Question about details for the whole machine

Hi folks,

As I continue my self-torture [ >:) ], I've come on an interesting issue.
I now have a script that uses top on a Solaris box to gather performance data into a file for use in tracking over all performance.

And it even works 99.99% of the time.

But it glitches eventually and leaves a process still running and burning cpu cycles.

The unix admin who has been "helping me" just smiled as if he expected that and said I should use utilities which are native to Solaris.

Well, what I need from top are:

  • the load averages
  • the CPU Idle state data
  • and the memory
    from the displayed results below:
   last pid: 25033;  load avg:  0.11,  0.77,  0.59;  up 21+07:05:28       16:25:24
   104 processes: 103 sleeping, 1 on cpu
   CPU states: 96.6% idle,  1.5% user,  2.0% kernel,  0.0% iowait,  0.0% swap
   Kernel: 1181 ctxsw, 28 trap, 1072 intr, 1549 syscall, 26 flt
   Memory: 10G phys mem, 4408M free mem, 9083M total swap, 9083M free swap

Now I can get the load averages easy with:
# prstat 1 1 | grep load | awk '{print $8, $9, $10}'

Sadly, prstat only gives most of it's data 'per process' where I need amalgamated data for the entire box.(as top gives)

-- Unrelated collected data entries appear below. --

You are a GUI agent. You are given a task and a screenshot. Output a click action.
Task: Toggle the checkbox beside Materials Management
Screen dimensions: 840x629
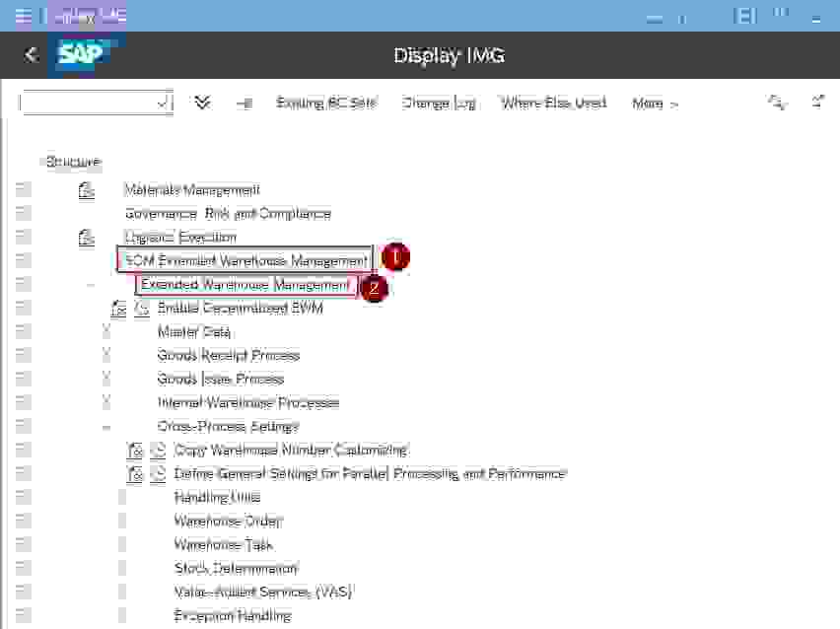[22, 189]
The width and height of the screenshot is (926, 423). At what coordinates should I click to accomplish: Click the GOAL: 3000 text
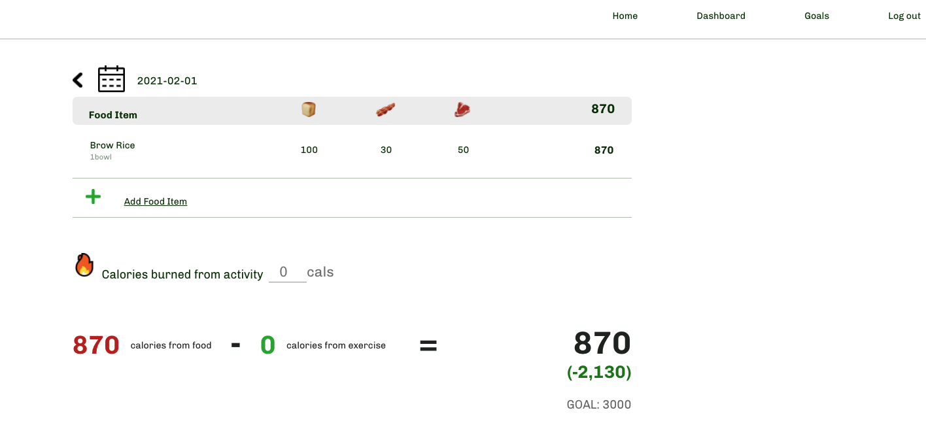click(598, 404)
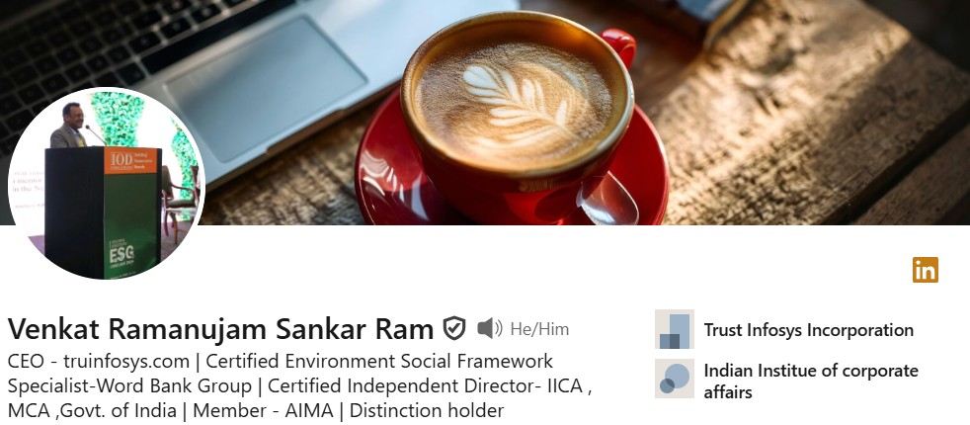Open Indian Institute of corporate affairs link
This screenshot has width=970, height=425.
[x=811, y=382]
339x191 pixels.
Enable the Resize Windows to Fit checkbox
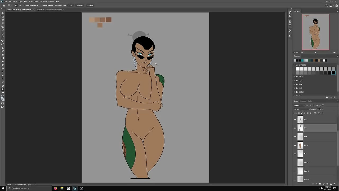pos(25,6)
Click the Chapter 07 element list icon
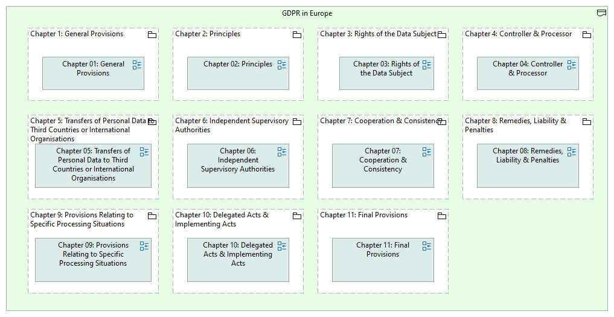 (427, 152)
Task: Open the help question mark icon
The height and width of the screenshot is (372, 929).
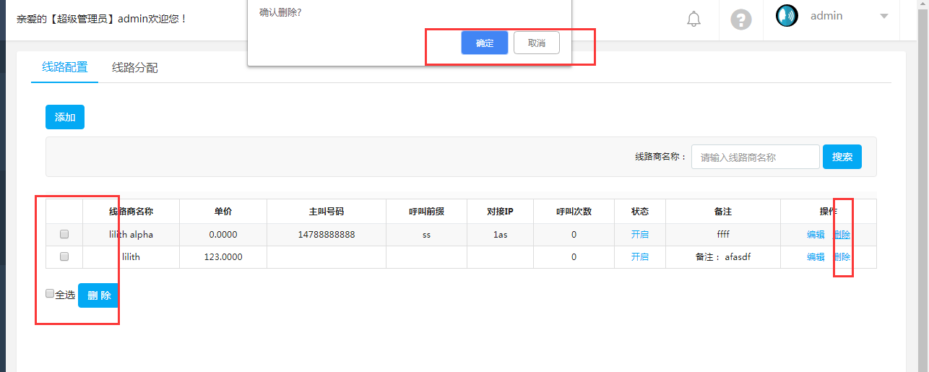Action: point(741,20)
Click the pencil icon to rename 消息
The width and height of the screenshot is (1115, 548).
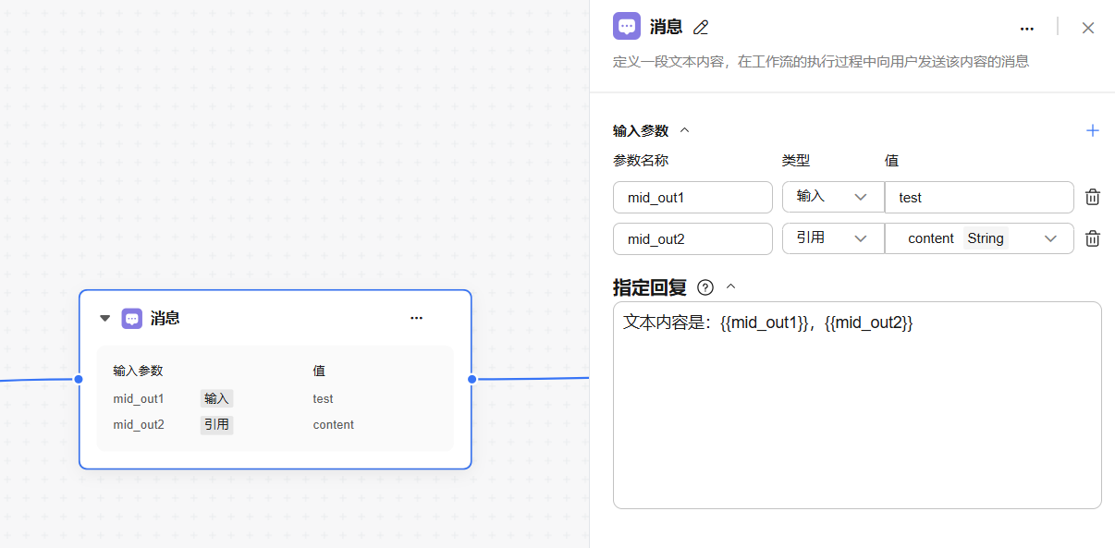pyautogui.click(x=702, y=28)
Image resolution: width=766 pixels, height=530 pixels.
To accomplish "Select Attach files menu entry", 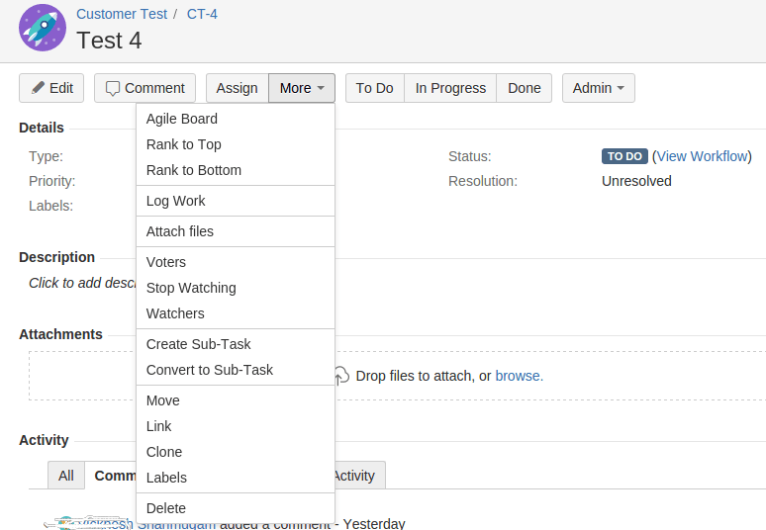I will pyautogui.click(x=180, y=231).
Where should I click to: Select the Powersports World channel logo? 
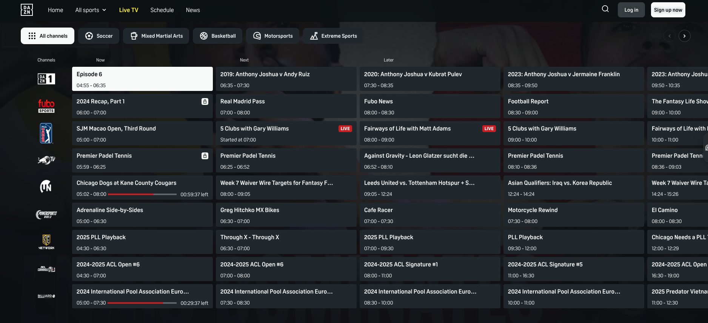pyautogui.click(x=46, y=215)
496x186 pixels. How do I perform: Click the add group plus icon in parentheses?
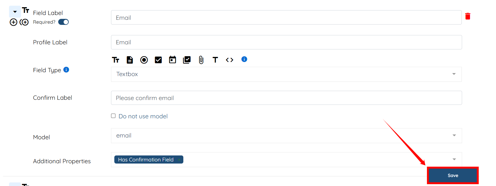(24, 22)
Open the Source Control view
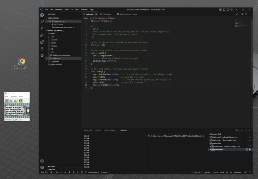Image resolution: width=258 pixels, height=179 pixels. tap(42, 28)
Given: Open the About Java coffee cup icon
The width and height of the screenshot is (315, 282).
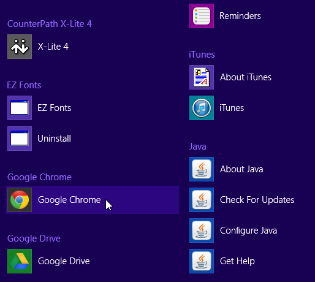Looking at the screenshot, I should coord(202,169).
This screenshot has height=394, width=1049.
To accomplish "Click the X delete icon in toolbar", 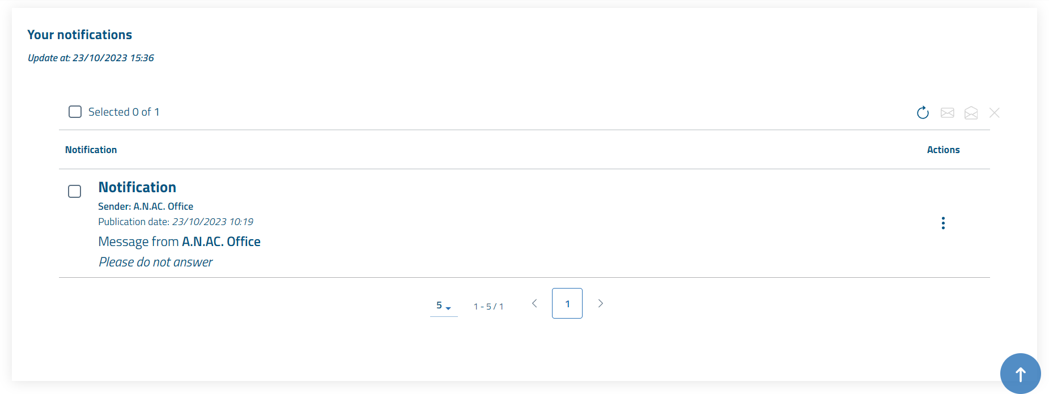I will coord(994,113).
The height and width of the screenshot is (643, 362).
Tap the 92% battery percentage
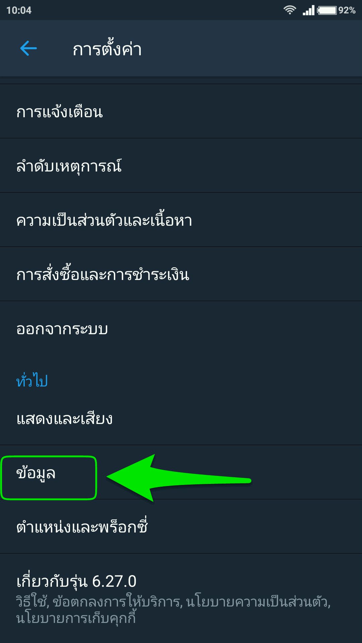point(347,10)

When I investigated getting the CPU and memory data from vmstat, I could find no method of getting the values for "iowait" or "swap". In my investigations, the man page says there should also be "wa" value which I do not get form my vmstat as shown:

# vmstat 1 1
 kthr      memory            page            disk          faults      cpu
 r b w   swap  free  re  mf pi po fr de sr s0 s1 s3 --   in   sy   cs us sy id
 3 0 0 11893120 5017848 7 46 1  0  0  0  0  0  2 -0  0  934 1029 1080 16  1 82

As for memory, the only values I see in vmstat are Swap and Free. Nothing about Physical memory, free or otherwise.

I investigated using sar, but our customer has it disabled and does not wish to enable it.

I am looking into my options, which are broadening as I look at things like "kstat", which i do not know how to use, and mpstat (using the -a flag). But this also does not get me a complete set of the data that top does.

On the basis that this is just a box following instructions, I am assuming there is another way to get what top does from a Solaris box and I am hoping that someone here can give me some direction in getting it?

I've even looked at the source for vmstat(vmstat.c) in order to see if I can figure out what it does[and no, I do not prog in c at all] and that led me to a bunch of ".h" files I'm exploring as I burn more and more work time.

Can anyone guide me to an answer for solaris?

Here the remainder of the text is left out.